● Work required
Count every line in the records below that contains the string "chevron". Report that number alone.

▶

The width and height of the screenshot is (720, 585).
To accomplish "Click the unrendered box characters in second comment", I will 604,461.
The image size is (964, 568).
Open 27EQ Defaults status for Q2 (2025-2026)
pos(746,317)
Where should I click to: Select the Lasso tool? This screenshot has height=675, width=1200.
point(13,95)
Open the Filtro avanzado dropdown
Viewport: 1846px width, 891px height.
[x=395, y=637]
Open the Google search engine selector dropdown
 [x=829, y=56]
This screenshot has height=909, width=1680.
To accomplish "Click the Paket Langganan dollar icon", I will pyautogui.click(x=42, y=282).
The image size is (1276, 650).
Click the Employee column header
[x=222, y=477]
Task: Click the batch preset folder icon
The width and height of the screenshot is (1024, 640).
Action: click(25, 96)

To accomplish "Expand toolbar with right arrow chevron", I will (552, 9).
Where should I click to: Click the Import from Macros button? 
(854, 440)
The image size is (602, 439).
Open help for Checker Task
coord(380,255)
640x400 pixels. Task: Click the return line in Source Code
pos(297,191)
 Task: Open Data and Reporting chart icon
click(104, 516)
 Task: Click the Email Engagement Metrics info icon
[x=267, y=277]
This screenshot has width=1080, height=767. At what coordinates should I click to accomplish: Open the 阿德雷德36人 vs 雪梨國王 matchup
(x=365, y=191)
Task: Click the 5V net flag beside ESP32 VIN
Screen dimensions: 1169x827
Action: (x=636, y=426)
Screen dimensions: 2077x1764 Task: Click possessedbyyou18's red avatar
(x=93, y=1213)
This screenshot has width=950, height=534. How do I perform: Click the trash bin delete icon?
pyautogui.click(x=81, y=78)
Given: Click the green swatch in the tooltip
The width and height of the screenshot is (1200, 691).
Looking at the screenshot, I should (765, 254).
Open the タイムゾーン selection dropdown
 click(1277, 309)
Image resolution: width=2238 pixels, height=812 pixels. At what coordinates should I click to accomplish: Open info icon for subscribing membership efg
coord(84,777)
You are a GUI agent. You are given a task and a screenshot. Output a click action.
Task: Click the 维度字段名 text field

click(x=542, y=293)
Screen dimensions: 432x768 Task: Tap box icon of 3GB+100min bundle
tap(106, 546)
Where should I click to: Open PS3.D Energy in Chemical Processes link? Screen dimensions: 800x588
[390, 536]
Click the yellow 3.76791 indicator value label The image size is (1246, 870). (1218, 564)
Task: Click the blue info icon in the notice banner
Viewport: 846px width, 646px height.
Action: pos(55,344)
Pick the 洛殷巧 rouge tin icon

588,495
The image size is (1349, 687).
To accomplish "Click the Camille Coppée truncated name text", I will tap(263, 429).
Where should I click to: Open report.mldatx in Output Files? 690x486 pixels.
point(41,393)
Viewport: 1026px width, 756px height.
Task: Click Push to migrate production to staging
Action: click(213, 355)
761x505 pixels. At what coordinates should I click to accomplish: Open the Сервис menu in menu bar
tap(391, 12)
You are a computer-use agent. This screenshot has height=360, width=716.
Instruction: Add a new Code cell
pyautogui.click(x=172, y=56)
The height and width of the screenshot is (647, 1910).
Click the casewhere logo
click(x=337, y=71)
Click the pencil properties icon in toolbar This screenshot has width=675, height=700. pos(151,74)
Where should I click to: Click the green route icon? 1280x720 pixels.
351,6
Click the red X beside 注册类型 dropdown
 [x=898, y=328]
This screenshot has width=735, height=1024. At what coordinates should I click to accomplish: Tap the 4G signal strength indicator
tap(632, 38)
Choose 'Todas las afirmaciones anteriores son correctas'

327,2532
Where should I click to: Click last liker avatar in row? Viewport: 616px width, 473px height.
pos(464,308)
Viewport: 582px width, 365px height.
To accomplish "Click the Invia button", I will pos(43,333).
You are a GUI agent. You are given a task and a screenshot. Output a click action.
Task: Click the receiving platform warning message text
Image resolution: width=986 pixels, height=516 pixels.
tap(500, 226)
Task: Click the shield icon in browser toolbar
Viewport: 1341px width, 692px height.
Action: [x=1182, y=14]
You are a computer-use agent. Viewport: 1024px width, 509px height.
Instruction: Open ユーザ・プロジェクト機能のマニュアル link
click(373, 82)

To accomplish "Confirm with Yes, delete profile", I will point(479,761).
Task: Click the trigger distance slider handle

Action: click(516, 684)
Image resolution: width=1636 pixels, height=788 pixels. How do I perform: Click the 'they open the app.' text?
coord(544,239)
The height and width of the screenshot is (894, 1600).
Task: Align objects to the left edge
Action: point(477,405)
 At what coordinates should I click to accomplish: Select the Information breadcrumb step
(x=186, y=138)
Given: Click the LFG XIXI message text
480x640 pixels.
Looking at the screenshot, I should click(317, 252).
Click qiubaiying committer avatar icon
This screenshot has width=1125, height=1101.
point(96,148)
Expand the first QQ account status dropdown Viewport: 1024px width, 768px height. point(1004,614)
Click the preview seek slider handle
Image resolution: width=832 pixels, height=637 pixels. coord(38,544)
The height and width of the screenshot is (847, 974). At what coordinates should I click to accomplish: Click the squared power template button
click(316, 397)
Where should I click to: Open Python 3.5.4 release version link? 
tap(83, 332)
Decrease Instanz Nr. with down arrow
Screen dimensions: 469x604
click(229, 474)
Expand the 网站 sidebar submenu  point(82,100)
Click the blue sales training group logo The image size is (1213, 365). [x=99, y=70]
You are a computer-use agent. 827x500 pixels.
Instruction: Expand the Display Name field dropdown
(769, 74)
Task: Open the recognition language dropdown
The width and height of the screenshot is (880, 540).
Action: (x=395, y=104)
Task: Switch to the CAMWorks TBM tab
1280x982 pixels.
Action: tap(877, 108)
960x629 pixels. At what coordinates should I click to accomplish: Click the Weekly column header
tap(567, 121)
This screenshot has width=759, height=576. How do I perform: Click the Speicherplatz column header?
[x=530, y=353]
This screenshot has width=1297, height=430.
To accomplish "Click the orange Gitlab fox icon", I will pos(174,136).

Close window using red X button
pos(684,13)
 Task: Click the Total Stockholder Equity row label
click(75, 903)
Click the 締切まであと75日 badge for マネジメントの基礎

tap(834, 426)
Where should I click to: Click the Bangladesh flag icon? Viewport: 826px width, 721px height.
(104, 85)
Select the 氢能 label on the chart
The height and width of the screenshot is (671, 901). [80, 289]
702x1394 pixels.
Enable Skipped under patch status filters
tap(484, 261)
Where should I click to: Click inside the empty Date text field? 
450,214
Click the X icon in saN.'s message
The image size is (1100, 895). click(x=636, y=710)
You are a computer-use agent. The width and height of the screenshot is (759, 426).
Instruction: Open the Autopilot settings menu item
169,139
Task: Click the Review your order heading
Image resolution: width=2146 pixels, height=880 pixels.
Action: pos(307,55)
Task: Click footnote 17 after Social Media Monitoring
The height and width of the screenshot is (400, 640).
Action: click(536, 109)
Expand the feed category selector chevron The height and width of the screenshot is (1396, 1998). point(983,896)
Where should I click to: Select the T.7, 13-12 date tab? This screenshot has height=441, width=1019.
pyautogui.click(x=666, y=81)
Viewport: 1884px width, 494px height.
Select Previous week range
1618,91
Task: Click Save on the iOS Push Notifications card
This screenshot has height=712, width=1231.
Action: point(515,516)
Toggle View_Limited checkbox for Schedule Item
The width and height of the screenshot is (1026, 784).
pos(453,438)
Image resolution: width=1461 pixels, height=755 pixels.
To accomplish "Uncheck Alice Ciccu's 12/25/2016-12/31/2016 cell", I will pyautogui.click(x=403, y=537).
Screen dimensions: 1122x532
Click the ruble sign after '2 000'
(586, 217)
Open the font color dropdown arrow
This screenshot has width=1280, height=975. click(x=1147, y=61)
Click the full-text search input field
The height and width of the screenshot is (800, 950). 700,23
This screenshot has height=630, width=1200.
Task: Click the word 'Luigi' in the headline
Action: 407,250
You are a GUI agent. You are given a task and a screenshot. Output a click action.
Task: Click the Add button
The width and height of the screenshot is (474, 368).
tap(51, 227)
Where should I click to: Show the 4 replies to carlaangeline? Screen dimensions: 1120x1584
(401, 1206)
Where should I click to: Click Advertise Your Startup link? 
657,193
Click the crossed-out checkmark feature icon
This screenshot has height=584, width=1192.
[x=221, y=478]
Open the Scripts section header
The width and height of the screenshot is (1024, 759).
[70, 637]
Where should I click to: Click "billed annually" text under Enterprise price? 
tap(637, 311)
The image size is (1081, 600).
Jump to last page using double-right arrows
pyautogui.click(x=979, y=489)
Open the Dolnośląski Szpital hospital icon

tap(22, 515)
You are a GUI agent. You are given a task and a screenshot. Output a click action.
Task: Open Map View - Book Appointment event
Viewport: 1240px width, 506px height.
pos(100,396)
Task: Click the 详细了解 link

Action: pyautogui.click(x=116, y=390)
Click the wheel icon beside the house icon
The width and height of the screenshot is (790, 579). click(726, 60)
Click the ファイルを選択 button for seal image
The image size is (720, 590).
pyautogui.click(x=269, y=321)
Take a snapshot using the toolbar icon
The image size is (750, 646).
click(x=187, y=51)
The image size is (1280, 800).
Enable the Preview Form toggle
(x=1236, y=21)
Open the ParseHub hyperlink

◀

● Exercise answer
2